◆ Problem statement ◆
Your answer must be an exact copy of the records below, minus any images.
= = = = = = =
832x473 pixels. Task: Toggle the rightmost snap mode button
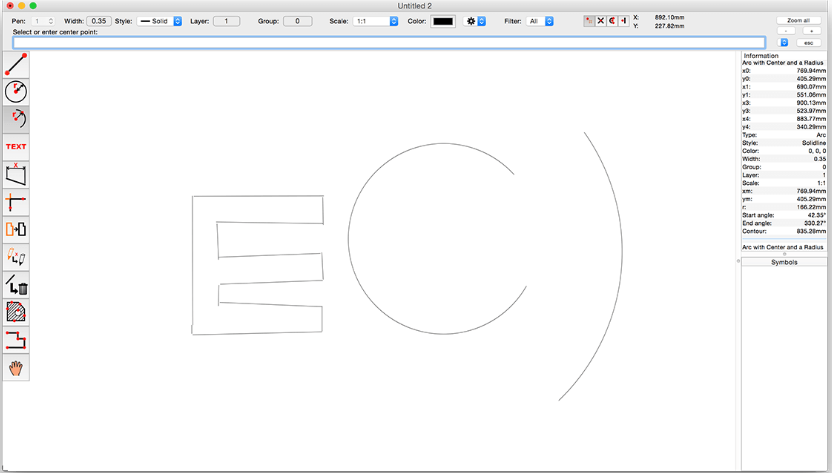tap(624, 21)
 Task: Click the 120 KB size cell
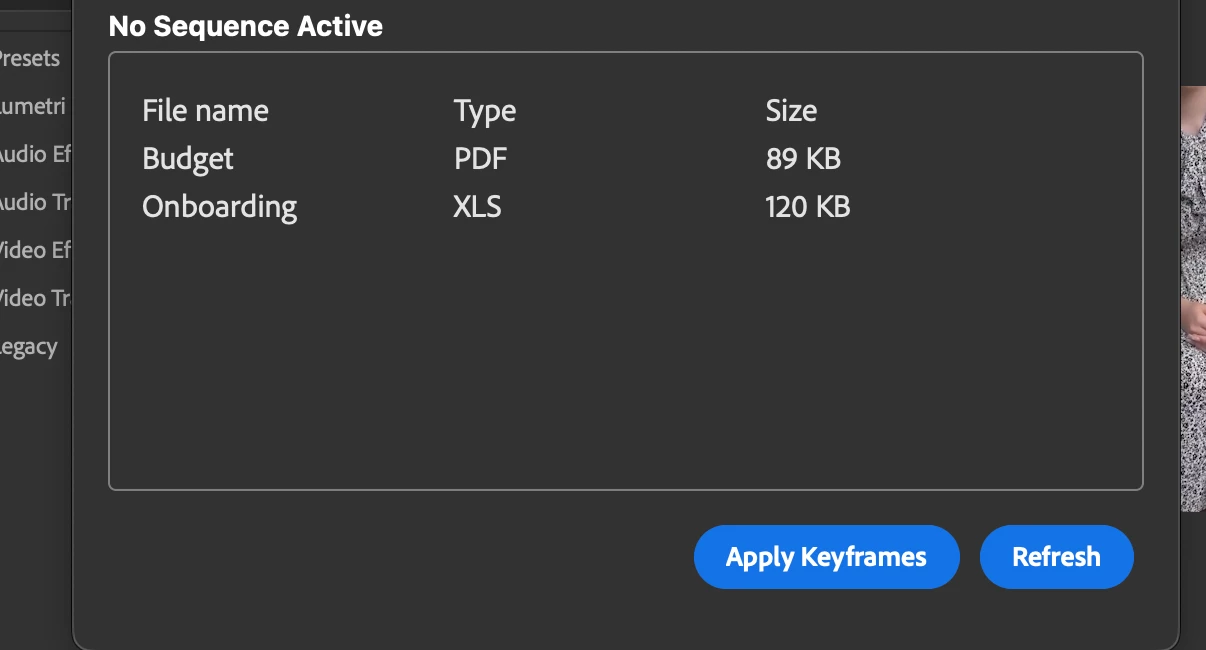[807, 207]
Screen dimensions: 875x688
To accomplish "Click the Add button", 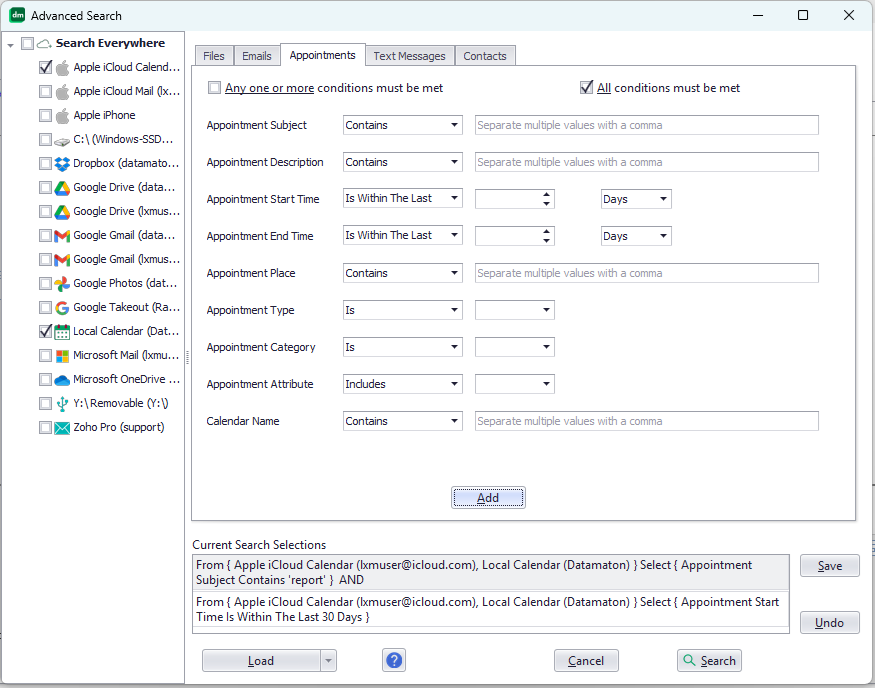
= = = = = = =
◆ Response to this exercise ◆
832x473 pixels. Task: Toggle the rightmost snap mode button
tap(624, 21)
 Task: Click the 120 KB size cell
[807, 207]
Screen dimensions: 875x688
To accomplish "Click the Add button", 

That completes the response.